Enhancing the performance of infrastructure programmes in Australia and New Zealand

Darren Munton.jpg

Darren Munton

Managing Director, Australia and New Zealand

1

Performance outlook

Population pressures and urbanisation have driven demand, but with constrained public funding for infrastructure, states face challenges to keep up with change.

  • 76% of respondents agree that the pace of change in society means that some infrastructure projects are quickly obsolete
  • 80% are seeing extreme pressure from within their organisations to improve productivity

Challenges and opportunities

Maturing public-private cooperation – An openness from governments to partnering on new schemes has stimulated a buoyant private investment market, including in asset recycling and PPP projects. Encouragingly, a stop-start political culture is starting to make way for bi-partisan support for infrastructure projects as a driver of economic growth.
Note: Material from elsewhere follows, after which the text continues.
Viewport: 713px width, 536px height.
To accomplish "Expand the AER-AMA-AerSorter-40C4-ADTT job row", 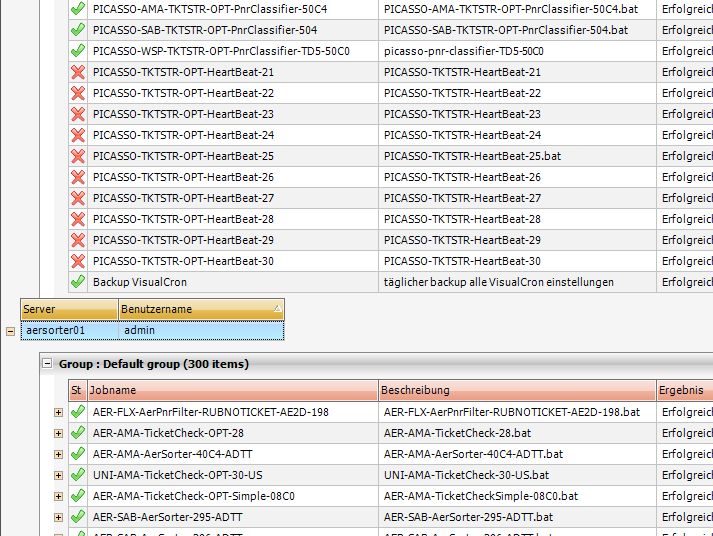I will click(x=58, y=454).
Regulatory models – Establishing and maturing regulatory models to encourage greater productivity would go some way to addressing current concerns over governance and accountability. In particular, focusing on early stage strategy and programme set up, as well as alternative contracting strategies, should be a major priority across the region.

Embracing technology – Despite strong private investment, a reliance on public sector structures and budgets has seen a slow adoption of data and technology-driven processes. The industry needs to make the case for new tools to improve productivity.

In a nutshell

Stronger governance and new approaches to technology are needed to capitalise on a strong pipeline of work and mature investment models.